Cyprus Mail

Election losers engage in blame-game over defeat

Andros Kyprianou: centre parties were inconsistent

A war of words broke out on Monday with the losers of the presidential election race all blaming the others for failing to prevent the re-election of Nicos Anastasiades.

The fighting begun after Akel leader Andros Kyprianou in his speech on Sunday night after the final election results indirectly blamed the so-called parties of the centre for not sticking to their initial promises to work toward stopping an Anastasiades victory.

Kyprianou apologised to the public that Akel was not able to achieve this goal.

“Unfortunately, the parties of the so-called centre, while heavily insisting on the same goal, at the most critical time chose to wash their hands of this. This unfortunately confirms their inconsistency,” he said.

Kyprianou was referring to Diko, Edek, the Greens and the Solidarity Movement that backed Diko leader Nicolas Papadopoulos who was knocked out in the first round and then refused to support Stavros Malas.

This prompted Edek leader Marinos Sizopoulos to reply on Monday that Anastasiades had not won the elections, but rather the Akel leadership lost the race due to their “possibly intentional handling”.

Sole responsibility for the outcome, he said, lay with both Akel and Malas which ruled out from the beginning any possibility of cooperation by insisting on the full adoption of Malas’ positions “without accepting the possibility of investigating possible convergences, mainly on the Cyprus problem”.
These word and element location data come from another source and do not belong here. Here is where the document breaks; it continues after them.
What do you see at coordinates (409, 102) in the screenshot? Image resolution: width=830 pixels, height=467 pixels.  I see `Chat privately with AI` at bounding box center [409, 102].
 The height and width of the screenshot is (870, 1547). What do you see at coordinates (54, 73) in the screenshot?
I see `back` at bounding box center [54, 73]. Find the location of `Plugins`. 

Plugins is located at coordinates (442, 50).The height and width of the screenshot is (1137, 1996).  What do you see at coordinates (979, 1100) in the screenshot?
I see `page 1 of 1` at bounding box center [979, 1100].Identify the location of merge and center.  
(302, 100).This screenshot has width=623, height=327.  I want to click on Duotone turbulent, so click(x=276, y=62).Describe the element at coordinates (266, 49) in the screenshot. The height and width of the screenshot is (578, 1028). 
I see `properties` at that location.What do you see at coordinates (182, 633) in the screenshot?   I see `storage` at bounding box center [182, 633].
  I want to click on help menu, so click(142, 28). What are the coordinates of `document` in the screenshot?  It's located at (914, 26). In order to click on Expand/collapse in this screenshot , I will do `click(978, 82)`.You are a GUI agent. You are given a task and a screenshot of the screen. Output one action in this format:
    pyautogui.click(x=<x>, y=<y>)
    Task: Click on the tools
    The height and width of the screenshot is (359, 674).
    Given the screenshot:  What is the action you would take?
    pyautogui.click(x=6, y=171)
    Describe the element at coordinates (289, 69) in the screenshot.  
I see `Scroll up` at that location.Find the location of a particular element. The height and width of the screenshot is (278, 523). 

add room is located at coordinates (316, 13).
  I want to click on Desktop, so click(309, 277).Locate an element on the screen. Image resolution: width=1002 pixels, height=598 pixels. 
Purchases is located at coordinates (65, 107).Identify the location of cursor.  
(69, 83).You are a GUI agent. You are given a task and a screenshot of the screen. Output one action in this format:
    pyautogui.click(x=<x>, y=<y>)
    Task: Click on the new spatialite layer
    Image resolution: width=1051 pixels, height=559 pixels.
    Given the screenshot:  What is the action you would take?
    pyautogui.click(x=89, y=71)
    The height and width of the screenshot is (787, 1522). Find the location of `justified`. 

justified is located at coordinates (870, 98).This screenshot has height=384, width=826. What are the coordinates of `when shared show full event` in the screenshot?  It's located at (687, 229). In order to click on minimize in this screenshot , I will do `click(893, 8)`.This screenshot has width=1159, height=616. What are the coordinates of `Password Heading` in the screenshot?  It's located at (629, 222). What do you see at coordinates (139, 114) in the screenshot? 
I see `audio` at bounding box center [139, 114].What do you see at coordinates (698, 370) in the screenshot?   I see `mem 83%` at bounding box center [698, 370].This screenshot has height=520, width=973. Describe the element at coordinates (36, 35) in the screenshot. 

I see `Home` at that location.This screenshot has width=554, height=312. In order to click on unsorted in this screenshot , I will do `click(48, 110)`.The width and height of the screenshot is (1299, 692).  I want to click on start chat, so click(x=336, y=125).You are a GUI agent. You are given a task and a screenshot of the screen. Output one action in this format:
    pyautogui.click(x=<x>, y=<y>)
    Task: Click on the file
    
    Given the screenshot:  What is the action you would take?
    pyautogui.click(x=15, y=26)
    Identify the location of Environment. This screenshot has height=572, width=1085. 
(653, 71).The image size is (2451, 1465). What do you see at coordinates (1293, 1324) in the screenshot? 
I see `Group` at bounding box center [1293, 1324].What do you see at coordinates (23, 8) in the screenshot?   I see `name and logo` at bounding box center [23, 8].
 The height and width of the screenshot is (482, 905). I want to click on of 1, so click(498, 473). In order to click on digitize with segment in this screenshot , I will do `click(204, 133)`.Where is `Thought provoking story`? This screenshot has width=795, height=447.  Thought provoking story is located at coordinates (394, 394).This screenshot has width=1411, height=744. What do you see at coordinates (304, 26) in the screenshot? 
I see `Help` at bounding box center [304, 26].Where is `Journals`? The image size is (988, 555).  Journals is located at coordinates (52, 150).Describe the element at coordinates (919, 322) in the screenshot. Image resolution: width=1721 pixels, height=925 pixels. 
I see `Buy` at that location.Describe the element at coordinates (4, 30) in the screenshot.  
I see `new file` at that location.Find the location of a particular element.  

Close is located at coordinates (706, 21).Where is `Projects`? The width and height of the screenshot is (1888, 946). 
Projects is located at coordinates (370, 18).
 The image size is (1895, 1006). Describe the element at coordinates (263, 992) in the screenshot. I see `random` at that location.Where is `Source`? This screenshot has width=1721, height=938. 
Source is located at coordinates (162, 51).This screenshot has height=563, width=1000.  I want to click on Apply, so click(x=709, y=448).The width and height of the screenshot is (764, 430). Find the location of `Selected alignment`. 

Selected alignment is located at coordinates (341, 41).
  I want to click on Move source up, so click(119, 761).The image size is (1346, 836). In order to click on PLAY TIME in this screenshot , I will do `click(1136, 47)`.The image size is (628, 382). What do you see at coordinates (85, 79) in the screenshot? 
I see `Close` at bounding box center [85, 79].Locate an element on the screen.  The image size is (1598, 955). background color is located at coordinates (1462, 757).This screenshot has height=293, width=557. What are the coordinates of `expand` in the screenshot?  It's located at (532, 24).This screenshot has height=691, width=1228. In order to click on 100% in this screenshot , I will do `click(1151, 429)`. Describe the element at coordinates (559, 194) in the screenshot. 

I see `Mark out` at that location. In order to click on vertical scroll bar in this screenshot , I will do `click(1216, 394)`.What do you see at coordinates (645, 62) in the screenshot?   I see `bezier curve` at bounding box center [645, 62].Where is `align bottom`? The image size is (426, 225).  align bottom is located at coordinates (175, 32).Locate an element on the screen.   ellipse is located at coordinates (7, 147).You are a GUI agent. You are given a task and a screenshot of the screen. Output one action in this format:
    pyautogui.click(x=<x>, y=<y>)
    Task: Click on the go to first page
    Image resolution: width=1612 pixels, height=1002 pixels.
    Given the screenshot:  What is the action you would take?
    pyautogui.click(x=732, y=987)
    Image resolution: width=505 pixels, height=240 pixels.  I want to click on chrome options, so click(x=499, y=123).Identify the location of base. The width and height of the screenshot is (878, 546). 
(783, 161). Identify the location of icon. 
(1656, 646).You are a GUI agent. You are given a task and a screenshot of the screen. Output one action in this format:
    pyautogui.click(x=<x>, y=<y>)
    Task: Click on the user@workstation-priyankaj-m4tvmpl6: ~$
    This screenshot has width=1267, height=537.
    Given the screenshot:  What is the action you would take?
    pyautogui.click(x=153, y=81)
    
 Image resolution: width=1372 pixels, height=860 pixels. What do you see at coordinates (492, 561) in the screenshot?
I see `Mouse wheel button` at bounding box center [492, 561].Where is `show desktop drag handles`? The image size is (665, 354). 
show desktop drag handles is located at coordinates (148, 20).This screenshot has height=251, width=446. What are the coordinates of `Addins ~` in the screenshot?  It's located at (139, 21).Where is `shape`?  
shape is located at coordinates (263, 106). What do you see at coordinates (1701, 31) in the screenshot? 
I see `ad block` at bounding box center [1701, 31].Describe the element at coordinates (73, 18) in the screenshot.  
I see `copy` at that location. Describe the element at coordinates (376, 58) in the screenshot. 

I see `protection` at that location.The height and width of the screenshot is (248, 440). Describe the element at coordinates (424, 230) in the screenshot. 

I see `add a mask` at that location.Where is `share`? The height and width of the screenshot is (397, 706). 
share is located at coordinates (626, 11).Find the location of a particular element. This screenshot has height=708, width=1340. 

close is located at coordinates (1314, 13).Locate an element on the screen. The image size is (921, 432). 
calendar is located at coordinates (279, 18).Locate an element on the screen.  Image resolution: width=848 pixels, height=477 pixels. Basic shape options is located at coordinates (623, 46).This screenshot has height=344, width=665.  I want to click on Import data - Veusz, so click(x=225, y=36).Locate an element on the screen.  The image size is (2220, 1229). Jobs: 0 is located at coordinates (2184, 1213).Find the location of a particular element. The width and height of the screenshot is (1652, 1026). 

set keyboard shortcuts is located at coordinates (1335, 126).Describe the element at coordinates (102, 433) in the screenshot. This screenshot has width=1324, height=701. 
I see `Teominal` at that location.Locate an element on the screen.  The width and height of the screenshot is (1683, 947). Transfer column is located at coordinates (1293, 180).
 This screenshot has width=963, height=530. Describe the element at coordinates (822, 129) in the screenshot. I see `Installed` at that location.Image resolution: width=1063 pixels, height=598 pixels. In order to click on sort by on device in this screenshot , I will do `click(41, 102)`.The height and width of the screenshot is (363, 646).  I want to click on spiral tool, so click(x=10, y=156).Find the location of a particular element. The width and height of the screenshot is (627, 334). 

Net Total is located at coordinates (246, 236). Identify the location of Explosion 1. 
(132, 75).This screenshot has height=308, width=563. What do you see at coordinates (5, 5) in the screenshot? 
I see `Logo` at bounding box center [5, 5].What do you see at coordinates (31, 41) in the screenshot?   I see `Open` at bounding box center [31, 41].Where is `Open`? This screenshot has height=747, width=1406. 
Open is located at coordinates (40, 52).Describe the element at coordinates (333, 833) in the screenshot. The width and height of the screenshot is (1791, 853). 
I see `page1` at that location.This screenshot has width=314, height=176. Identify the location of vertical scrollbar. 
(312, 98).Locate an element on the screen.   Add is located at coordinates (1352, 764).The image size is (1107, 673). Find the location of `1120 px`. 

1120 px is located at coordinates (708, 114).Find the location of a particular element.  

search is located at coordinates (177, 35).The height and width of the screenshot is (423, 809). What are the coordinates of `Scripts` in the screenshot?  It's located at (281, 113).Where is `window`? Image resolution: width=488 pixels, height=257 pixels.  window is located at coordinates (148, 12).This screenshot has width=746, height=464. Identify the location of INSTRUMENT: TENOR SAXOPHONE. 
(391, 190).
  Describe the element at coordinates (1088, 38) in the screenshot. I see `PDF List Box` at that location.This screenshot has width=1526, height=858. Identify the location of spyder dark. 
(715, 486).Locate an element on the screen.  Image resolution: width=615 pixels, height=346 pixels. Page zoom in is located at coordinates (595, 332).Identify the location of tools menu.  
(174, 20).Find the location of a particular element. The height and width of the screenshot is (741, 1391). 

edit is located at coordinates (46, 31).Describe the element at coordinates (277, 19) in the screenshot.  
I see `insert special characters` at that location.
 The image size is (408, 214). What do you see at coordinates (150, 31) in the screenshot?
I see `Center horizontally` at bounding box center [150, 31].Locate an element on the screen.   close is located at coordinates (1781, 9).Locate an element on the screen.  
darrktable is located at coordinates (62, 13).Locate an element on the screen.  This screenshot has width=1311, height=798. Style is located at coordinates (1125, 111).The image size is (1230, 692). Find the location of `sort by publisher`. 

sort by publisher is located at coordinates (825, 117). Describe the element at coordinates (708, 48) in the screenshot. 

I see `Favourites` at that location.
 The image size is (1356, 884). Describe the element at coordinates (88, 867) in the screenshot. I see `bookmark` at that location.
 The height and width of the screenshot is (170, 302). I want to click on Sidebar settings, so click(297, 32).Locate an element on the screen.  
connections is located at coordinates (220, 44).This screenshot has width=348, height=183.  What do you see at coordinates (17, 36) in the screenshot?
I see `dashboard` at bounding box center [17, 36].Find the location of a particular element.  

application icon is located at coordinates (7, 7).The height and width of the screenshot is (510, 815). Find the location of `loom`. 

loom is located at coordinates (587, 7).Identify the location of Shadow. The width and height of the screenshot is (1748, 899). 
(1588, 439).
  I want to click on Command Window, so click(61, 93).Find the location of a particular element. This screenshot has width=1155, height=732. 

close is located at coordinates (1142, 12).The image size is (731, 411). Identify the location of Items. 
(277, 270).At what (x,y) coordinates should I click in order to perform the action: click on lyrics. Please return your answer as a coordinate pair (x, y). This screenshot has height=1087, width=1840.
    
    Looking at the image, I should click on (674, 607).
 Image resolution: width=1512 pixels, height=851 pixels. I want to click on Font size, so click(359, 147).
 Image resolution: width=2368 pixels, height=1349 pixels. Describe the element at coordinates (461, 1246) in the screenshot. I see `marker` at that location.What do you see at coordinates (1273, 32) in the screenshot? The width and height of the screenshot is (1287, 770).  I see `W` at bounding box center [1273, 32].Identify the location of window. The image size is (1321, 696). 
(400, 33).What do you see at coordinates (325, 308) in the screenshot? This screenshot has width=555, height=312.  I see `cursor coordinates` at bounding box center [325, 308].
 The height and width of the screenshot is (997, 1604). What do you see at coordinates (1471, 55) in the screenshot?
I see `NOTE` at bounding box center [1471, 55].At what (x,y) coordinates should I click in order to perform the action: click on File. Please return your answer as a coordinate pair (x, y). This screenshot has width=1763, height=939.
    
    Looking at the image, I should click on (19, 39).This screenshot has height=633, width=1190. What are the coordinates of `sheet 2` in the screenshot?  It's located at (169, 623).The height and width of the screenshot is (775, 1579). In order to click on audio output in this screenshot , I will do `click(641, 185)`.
This, he said, would have led to cooperation, not to secure any perks and ministerial positions, but to establish a common line on the Cyprus problem.

Malas, Sizopoulos said, did not accept any of Edek’s positions, and the party felt that without even minor convergences, Malas’ candidacy would not be one of change but rather a variation of Anastasiades’ policy.

Diko general secretary, Marinos Mousiouttas, too justified his party’s stance by citing Malas’ refusal after the first round to stray from his programme’s proposals.

This was the first time that political parties representing around 25 per cent of the electorate opted to remain on the sidelines and not seek to capitalise from any alliances with the final two candidates.

Diko, Edek and the Greens urged their supporters to vote according to their conscience, citing unbridgeable approaches on the Cyprus problem, the economy and internal governance. The Solidarity Movement asked its backers not to abstain and to “definitely exercise their right to vote by not voting for ny of the two candidates”, in effect, calling on them to cast a blank vote.

Far-right Elam and the Citizens’ Alliance also left the decision up to their supporters.